Question

Rationalize \frac{6}{\sqrt 3}

Answer 1

\[\large \frac{6}{\sqrt3}\]To rationalize this, we'll attempt to get the irrational term out of the denominator.


To achieve this, we'll multiply our fraction by something that is EQUIVALENT to 1. When we multiply by 1, it doesn't change it VALUE of the fraction, it just changes how it looks.

If you take a number and divide it by itself, that is equivalent to 1. No matter how ugly it may look, as long as it's the same on the top and bottom, it's equivalent to one.

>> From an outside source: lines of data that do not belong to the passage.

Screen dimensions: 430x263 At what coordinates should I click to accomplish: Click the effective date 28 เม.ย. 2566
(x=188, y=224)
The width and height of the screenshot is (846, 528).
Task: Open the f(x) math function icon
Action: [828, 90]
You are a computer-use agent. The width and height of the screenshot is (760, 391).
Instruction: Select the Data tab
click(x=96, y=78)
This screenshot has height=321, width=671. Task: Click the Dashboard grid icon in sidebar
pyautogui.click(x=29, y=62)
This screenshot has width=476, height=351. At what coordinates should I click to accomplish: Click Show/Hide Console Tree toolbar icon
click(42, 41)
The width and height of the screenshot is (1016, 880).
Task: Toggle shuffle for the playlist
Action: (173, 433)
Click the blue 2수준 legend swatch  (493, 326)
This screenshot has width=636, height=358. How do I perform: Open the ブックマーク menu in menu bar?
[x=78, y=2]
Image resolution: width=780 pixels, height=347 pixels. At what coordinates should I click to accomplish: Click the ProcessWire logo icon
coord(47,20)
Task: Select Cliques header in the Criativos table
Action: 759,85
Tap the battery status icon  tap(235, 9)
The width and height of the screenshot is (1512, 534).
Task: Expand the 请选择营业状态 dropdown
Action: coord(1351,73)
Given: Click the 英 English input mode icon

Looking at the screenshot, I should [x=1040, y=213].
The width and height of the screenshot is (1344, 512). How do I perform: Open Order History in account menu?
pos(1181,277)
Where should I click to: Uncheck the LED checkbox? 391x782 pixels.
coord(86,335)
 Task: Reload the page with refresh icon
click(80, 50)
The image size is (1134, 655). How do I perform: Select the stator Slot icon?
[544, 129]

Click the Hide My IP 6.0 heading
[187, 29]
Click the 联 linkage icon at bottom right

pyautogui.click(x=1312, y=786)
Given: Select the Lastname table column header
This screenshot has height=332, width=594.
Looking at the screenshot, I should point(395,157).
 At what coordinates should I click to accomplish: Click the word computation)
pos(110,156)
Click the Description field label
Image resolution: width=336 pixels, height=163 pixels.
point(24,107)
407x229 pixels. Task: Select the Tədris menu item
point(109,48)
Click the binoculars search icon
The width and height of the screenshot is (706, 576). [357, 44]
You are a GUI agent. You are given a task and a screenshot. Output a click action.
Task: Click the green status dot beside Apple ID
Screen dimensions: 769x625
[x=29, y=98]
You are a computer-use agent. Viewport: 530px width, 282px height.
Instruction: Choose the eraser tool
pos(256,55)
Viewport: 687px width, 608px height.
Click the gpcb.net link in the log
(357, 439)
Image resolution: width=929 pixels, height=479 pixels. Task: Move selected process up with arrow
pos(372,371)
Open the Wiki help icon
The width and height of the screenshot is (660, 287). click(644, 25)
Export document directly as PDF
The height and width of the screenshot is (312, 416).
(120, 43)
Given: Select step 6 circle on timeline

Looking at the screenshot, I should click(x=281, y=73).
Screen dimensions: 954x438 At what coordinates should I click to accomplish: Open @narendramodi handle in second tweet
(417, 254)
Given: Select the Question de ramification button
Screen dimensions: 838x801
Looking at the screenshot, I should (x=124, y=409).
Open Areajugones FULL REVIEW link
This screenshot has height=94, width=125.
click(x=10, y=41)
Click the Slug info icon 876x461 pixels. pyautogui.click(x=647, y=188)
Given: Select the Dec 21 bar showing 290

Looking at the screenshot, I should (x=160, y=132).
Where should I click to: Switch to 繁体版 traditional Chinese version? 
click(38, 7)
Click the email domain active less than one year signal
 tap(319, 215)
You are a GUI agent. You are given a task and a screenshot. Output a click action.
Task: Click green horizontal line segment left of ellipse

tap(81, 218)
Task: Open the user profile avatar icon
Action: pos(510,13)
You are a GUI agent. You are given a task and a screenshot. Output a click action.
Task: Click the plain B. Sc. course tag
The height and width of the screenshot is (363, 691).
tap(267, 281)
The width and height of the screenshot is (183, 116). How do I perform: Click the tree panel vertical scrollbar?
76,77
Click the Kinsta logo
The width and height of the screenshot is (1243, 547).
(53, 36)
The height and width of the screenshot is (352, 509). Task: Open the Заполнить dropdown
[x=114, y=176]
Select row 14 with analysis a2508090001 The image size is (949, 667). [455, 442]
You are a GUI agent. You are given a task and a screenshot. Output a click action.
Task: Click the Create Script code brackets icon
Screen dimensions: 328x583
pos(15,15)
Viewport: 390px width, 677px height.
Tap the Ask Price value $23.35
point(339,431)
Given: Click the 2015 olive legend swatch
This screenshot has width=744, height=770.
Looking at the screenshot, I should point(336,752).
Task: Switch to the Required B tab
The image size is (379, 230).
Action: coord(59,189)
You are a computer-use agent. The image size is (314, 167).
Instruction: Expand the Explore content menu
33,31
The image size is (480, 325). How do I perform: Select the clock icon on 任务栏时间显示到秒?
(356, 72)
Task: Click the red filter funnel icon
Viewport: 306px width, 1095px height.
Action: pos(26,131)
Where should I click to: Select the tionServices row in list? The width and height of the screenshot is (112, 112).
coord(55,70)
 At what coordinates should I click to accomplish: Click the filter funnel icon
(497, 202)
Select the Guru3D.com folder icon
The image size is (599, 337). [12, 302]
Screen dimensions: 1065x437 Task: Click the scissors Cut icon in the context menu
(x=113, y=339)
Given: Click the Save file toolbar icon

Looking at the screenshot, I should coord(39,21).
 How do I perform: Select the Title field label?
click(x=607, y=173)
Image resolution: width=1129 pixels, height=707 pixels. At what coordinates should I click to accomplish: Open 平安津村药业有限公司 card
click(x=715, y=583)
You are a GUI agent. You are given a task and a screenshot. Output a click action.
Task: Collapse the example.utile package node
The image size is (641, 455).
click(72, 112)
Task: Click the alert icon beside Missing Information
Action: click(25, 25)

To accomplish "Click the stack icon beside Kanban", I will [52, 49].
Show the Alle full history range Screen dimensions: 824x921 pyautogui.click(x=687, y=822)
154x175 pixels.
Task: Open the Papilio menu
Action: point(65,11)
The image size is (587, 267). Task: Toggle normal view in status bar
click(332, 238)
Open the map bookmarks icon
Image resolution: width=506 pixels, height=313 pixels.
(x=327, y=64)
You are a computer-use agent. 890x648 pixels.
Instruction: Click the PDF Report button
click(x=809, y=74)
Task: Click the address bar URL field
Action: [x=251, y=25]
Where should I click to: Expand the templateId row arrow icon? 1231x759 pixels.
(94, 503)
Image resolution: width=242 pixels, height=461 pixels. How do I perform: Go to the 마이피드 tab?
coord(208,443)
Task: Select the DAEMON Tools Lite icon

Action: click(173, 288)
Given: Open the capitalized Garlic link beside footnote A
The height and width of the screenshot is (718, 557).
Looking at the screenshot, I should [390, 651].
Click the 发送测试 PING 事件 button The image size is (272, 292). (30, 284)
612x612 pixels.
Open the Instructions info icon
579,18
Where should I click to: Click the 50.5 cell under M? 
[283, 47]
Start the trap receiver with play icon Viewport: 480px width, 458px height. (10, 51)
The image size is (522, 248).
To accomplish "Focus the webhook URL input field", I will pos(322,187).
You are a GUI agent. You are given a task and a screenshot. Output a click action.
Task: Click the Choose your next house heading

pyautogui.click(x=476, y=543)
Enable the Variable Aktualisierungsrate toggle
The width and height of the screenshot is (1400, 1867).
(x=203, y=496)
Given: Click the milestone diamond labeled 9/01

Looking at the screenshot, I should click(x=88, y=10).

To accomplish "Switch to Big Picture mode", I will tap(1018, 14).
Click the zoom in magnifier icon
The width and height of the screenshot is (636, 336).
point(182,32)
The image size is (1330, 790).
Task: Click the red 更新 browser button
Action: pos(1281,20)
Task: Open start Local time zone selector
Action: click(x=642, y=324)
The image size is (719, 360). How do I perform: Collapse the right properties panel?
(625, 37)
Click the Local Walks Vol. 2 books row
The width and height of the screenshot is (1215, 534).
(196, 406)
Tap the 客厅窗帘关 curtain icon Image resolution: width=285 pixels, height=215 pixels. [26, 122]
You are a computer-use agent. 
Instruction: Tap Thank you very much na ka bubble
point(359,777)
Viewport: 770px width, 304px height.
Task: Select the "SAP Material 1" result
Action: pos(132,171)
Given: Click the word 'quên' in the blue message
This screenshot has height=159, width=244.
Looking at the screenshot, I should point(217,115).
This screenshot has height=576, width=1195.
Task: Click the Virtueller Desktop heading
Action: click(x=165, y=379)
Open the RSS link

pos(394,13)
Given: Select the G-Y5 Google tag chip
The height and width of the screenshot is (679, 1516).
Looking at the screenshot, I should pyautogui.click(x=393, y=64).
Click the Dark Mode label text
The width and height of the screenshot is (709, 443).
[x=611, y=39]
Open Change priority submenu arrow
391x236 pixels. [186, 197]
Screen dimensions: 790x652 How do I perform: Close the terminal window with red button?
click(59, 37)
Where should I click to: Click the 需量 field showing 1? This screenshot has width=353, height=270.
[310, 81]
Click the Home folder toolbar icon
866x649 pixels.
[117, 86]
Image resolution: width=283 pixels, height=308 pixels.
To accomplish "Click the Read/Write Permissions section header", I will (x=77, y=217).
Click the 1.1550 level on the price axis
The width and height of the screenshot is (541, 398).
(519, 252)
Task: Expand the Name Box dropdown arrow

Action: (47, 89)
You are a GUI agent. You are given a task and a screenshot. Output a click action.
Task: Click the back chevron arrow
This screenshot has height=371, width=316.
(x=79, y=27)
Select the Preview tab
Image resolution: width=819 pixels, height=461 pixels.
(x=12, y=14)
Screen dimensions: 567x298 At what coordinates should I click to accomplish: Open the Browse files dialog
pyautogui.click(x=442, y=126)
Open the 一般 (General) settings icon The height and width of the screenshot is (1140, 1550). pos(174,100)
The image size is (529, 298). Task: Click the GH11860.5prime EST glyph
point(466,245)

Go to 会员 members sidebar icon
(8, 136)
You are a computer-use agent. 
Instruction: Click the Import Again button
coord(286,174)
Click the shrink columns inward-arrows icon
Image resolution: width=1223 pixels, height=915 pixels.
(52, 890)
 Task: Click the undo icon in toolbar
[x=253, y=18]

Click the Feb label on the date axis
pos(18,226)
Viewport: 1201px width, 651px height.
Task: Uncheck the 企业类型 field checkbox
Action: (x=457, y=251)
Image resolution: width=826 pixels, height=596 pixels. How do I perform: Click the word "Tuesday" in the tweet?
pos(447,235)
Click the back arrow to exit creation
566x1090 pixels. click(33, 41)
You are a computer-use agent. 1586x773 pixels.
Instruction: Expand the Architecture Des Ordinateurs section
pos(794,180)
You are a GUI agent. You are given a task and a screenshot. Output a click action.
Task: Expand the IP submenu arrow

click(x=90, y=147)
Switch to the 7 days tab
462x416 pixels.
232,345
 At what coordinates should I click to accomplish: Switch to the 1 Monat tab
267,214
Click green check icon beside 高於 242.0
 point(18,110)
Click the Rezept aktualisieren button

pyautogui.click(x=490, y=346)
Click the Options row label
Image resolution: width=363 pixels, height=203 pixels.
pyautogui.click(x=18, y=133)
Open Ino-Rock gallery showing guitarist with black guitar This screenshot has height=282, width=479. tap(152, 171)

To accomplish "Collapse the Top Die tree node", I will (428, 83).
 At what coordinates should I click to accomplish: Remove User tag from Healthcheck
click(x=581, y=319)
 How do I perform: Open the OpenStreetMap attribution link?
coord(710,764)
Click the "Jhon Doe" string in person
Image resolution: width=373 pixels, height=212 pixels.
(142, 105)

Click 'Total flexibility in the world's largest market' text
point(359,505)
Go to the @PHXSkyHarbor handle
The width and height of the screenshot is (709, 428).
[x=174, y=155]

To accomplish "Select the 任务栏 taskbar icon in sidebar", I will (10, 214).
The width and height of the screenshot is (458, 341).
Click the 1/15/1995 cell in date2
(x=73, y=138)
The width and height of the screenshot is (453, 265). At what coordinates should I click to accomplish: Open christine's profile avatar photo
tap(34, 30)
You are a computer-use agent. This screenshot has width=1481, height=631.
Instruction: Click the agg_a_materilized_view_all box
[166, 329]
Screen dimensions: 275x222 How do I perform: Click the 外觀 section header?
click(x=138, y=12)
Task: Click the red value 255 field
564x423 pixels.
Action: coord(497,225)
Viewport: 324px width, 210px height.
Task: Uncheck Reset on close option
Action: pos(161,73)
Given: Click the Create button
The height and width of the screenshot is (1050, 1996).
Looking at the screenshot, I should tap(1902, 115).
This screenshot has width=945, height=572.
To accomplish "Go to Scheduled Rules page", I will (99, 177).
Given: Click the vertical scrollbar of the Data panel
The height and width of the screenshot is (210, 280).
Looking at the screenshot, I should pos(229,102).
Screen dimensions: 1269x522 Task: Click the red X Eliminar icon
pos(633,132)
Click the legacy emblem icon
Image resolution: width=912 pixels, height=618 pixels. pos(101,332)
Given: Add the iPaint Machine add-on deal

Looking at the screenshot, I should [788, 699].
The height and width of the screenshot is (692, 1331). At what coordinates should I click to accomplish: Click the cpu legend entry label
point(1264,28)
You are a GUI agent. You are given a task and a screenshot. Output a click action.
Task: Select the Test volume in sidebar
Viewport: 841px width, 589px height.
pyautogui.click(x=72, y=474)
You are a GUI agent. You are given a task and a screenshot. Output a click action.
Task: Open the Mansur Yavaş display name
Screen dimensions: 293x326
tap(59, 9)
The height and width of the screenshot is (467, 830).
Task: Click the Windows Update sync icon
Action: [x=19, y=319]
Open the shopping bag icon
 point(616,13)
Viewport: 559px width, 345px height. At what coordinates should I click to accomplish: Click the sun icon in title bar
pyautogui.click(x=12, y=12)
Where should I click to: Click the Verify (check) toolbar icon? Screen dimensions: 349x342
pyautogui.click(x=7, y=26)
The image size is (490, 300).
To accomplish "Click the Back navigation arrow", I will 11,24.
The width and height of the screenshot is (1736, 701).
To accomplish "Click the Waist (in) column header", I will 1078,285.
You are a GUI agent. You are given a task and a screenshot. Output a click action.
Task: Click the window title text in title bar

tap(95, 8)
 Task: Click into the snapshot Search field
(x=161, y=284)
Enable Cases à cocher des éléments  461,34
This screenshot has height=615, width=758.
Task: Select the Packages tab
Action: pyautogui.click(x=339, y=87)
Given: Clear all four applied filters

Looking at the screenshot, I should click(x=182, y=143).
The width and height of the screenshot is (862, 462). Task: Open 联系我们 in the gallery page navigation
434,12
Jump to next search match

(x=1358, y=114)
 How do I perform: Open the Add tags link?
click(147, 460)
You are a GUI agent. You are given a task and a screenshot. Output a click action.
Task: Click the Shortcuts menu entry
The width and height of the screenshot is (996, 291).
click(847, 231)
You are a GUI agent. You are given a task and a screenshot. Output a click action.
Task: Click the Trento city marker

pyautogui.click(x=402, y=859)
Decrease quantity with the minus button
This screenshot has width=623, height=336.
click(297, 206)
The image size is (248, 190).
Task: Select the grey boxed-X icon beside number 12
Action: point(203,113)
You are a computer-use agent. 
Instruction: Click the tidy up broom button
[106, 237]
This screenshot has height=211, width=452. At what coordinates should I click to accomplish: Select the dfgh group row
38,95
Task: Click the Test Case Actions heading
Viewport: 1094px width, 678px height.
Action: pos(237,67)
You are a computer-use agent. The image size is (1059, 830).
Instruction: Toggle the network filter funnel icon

So we'll multiply our fraction by this term, \(\huge \frac{\sqrt3}{\sqrt3}\)

Answer 2

\[\large \frac{6}{\sqrt3}\cdot \frac{\sqrt3}{\sqrt3}\]Just multiply across, giving us,\[\large \frac{6 \sqrt3}{3}\]Understand how the bottom multiplied out?
We can do a little bit of simplification from here.

Answer 3

Since \(\large 6=3\cdot2\) , we can write our fraction as,

\[\large \frac{3\cdot2 \sqrt3}{3}\]
And from here you might notice that there is a 3 in the top AND the bottom. We can cancel those out.
\[\large \frac{\color{red}{\cancel{\color{black}{3}}}\cdot2 \sqrt3}{\color{red}{\cancel{\color{black}{3}}}}\]

Answer 4

Giving us a final answer of,\[\large 2 \sqrt 3\]